Transcribe exactly, and without pictures, only the lines from the one bearing "1202x860 pixels. How" through the final line of the data below.

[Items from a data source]
==================================================

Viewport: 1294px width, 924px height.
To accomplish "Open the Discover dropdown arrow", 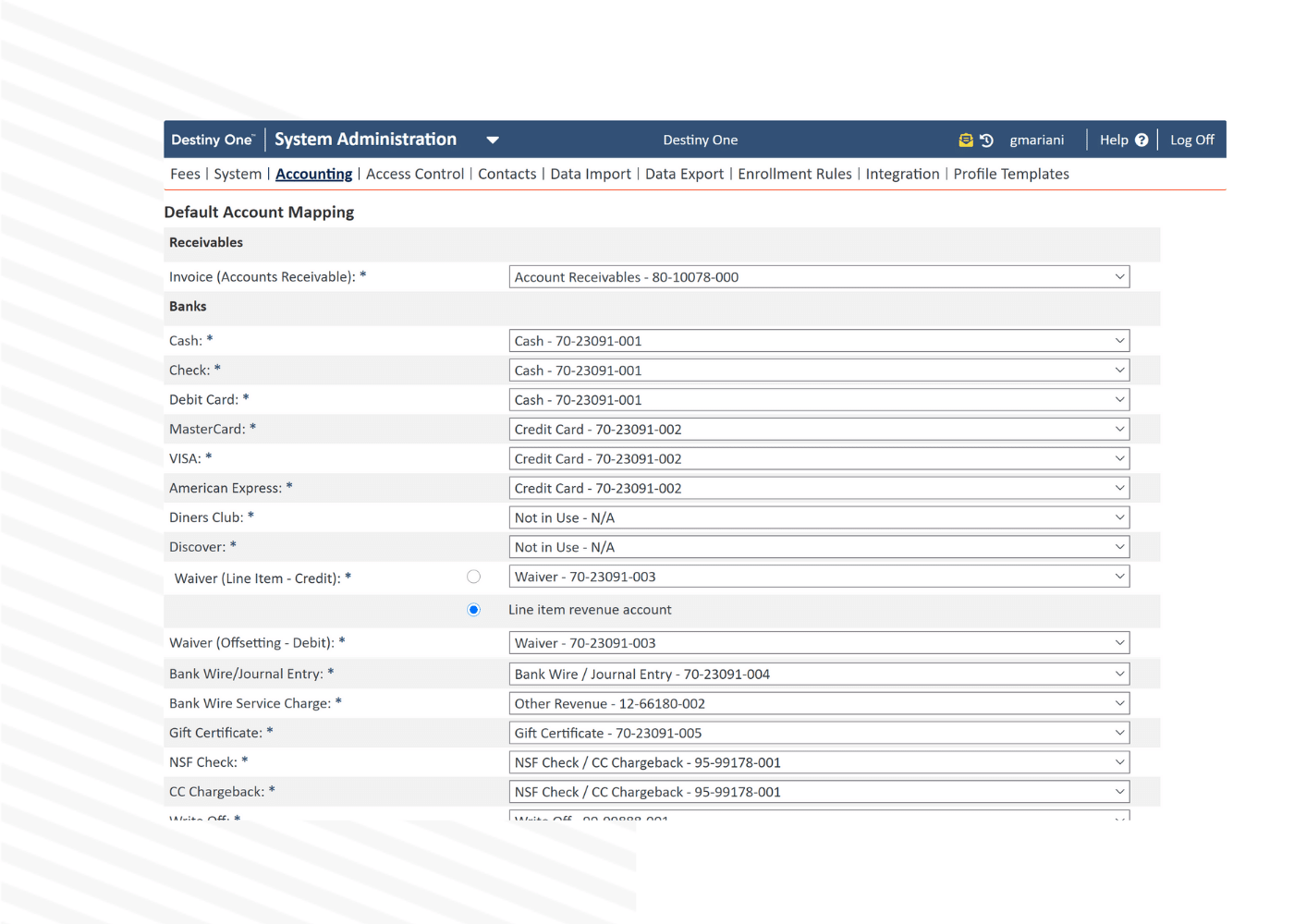I will (x=1118, y=546).
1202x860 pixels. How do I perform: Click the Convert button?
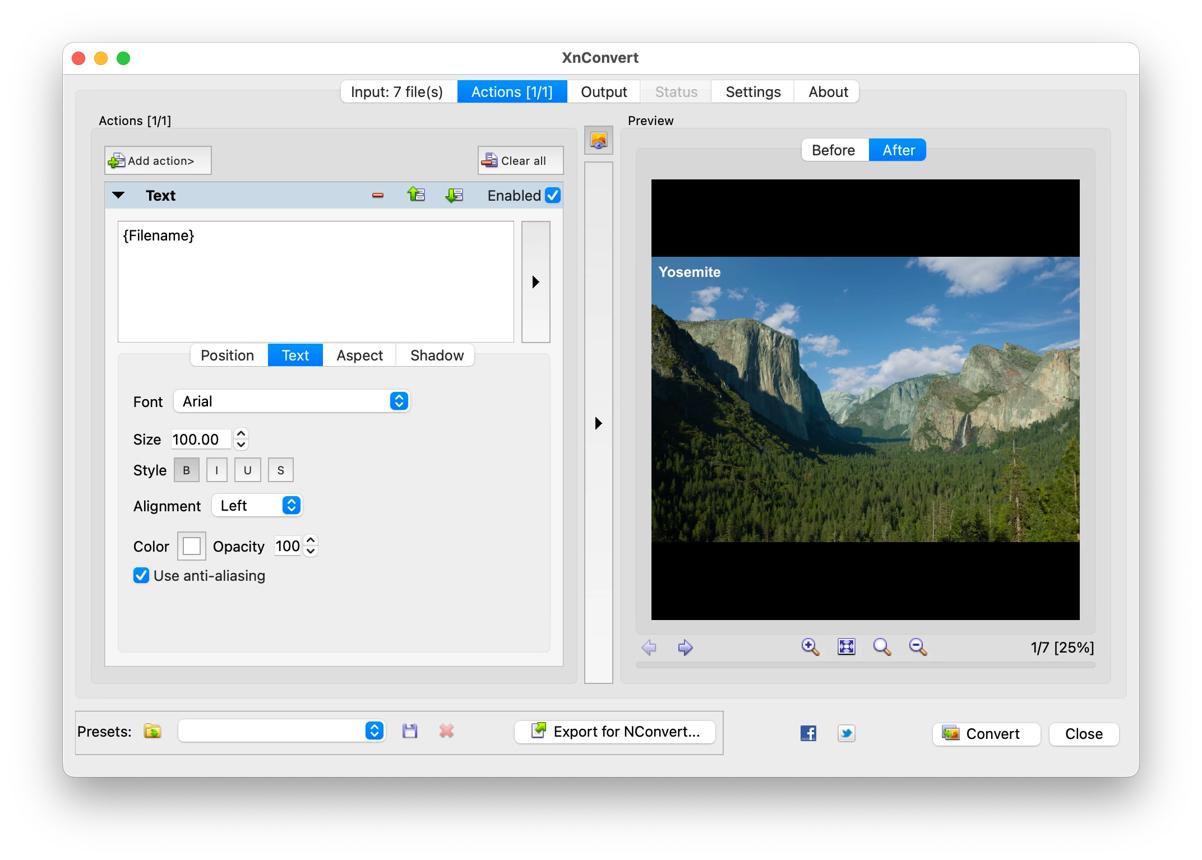(986, 734)
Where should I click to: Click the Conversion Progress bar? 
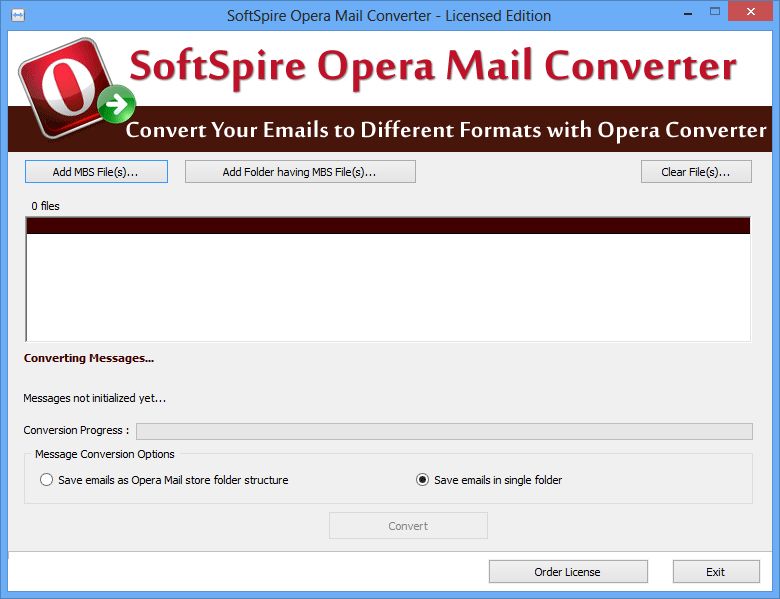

==================================================

** Expected output **
1202x860 pixels. How do I perform: Click the Convert button?
(986, 734)
Where should I click to: Click the Conversion Progress bar? 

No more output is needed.